AI Insights: Model Behavior
By Keith Loria
Vol. 21 No. 9 P. 7
Researchers believe AI analysis of chest CT is a valuable tool for clinical management of COVID-19.
Nvidia and the National Institutes of Health (NIH) are collaborating on new AI models that will assist researchers in studying the signs of COVID-19 on chest CT scans, with the goal of developing new tools to better understand, measure, and detect infections.
“In February, we started hearing more and more about COVID and knew other companies were using AI to look at CTs,” says Mona Flores, MD, Nvidia’s global head of medical AI. “Then a study from Wuhan came out showing they were able to use CT scan for diagnosis, so we started thinking about how we could help and come up with something useful.”
The study was conducted at Renmin Hospital and revealed that physicians were using CT scans for diagnosis because it was taking too long to get tests back. In these cases, CT scans showed great value in screening and detecting patients with COVID-19 pneumonia, especially in highly suspicious, asymptomatic cases with negative nucleic acid testing.
“We figured if we are able to replicate that, we could get answers that would be useful,” Flores says. “We reached out to NIH, and they were interested in exploring this with us.”
The reason chest CT is useful, Flores notes, is because it can provide an answer in seconds. “You can imagine how helpful that would be in a triage situation, when you’re waiting to confirm the tests by other means and isolate those cases that have a high suspicion of COVID,” she says. “Another way you can look at this is the downstream applications and evidence that can be built on top of this in order to follow cases.”
For example, when a patient is admitted for COVID, clinicians want to follow them over time and see what else is happening. Sometimes, they can see clinically important details earlier on a CT scan than they otherwise could.
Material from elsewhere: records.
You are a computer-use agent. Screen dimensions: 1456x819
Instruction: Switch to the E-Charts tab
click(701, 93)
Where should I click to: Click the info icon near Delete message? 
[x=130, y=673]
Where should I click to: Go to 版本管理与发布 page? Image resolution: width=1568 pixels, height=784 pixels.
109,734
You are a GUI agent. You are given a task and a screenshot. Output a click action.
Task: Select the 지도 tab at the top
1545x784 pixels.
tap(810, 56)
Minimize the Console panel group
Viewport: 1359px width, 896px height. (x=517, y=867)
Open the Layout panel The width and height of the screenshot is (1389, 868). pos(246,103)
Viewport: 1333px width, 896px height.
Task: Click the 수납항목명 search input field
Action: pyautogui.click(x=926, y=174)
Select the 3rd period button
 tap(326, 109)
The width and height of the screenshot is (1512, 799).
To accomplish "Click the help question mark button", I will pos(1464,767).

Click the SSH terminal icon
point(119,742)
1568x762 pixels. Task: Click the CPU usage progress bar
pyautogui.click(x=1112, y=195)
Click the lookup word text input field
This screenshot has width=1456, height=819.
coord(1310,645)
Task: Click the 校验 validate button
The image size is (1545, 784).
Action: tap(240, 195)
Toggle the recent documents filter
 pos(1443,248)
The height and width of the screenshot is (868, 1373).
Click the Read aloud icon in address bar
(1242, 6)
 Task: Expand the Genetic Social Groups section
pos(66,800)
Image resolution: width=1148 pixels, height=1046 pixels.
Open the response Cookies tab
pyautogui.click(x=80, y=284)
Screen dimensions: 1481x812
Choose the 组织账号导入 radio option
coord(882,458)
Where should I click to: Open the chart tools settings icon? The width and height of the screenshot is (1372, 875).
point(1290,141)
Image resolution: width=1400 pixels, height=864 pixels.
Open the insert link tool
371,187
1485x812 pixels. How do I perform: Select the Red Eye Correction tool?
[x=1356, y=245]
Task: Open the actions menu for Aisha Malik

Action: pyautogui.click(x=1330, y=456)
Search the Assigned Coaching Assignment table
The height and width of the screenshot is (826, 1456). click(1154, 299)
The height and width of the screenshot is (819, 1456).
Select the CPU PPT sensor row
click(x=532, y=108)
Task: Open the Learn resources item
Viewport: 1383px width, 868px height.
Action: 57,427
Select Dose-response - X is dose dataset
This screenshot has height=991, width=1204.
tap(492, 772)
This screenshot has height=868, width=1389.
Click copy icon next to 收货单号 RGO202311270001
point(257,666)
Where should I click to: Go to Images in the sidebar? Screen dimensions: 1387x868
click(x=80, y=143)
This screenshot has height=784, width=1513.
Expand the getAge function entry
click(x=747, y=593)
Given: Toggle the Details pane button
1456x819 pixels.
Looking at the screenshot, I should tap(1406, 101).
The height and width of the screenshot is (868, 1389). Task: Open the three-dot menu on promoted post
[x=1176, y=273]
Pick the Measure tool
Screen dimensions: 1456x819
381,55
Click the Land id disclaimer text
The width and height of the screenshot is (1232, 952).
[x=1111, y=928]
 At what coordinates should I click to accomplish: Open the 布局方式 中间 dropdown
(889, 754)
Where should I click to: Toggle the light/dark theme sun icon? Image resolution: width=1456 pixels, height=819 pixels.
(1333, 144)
“So, you can use CT as a prognostication device in order to anticipate whether a patient is going to get worse, or if you’re going to need to start them on a certain med,” she says. “So, you can use it for patient management, or you can also use it for triage.”
For the research, Nvidia and the NIH utilized data taken from 2,724 scans from 2,619 patients, including 1,029 scans of 922 patients with reverse transcription polymerase chain reaction–confirmed COVID-19 and lung lesions related to COVID-19 pneumonia. The scans were collected from four hospitals across China, Italy, and Japan.
Flores explains that two models were used to create a final classification model. The first offered a segmentation model that was used to define the lung regions that were subsequently used by the classification model. Training converged at highest validation accuracy of 92.4% and 91.7% for hybrid 3D and full 3D classification models, respectively, for the task of determining COVID-19 vs other conditions. The validation accuracy in an unseen independent test set was observed with the 3D classification model (93.9%), with the classification model of COVID-19 disease achieving 0.941 AUC.
The models distinguished between COVID-19 and other types of pneumonia, proving the hypothesis that AI could be a strong element of CT-enhanced diagnosis. “The onus is not on us; I think the proof is in the pudding and, as people use this and see the results, they will see how generalizable this model is,” Flores says. “We have given this model to several places to give people access to it, to use it for research, and to just try it out.”
To that extent, people can take the model, run clinical trials on it, and judge for themselves how well it works. Flores believes subsequent models could include resource allocation, point of care detection for isolation of asymptomatic patients, prognostication, or monitoring for response in clinical trials for medical countermeasures, such as antiviral drugs or monoclonal antibodies.
Flores notes these clinical trials can also serve as a point of reference for other models but emphasizes that this is not an FDA-cleared model or something that can clinically be used off the shelf at this point. “This is not the end-all of all models for CT classification of AI,” she says. “It’s a stepping stone to try other populations, perhaps add more data to it, and fine tune it to generate a higher level of accuracy in a specific population. It would be nice for people to try it out, improve on it, and give it back to the public to use.”
There are some who don’t believe chest CT is effective for COVID diagnosis; however, most research is proving otherwise. “I think it’s situational,” Flores says. “If you have a place that you can run tests and get results within five minutes, then you probably don’t need CT for the diagnostic part, though you will still need it to follow the patient over time and see whether they are improving or not. But there are many places that do not have good testing today. As we saw in Wuhan, it was easier to get a CT than it was to get a test result.”
Because controlling the virus depends on isolating patients who may be asymptomatic, CT findings can vastly improve efforts to stop its spread. “I don’t see any negative impact of doing this; it’s just another tool in the arsenal to be able to fight the disease and stop the spread of infection,” Flores says.
Eventually, she sees people adding more use cases, doing clinical trials, and getting FDA clearance. She also expects AI experiments to continue helping with COVID in the months ahead.
— Keith Loria is a freelance writer based in Oakton, Virginia. He is a frequent contributor to Radiology Today.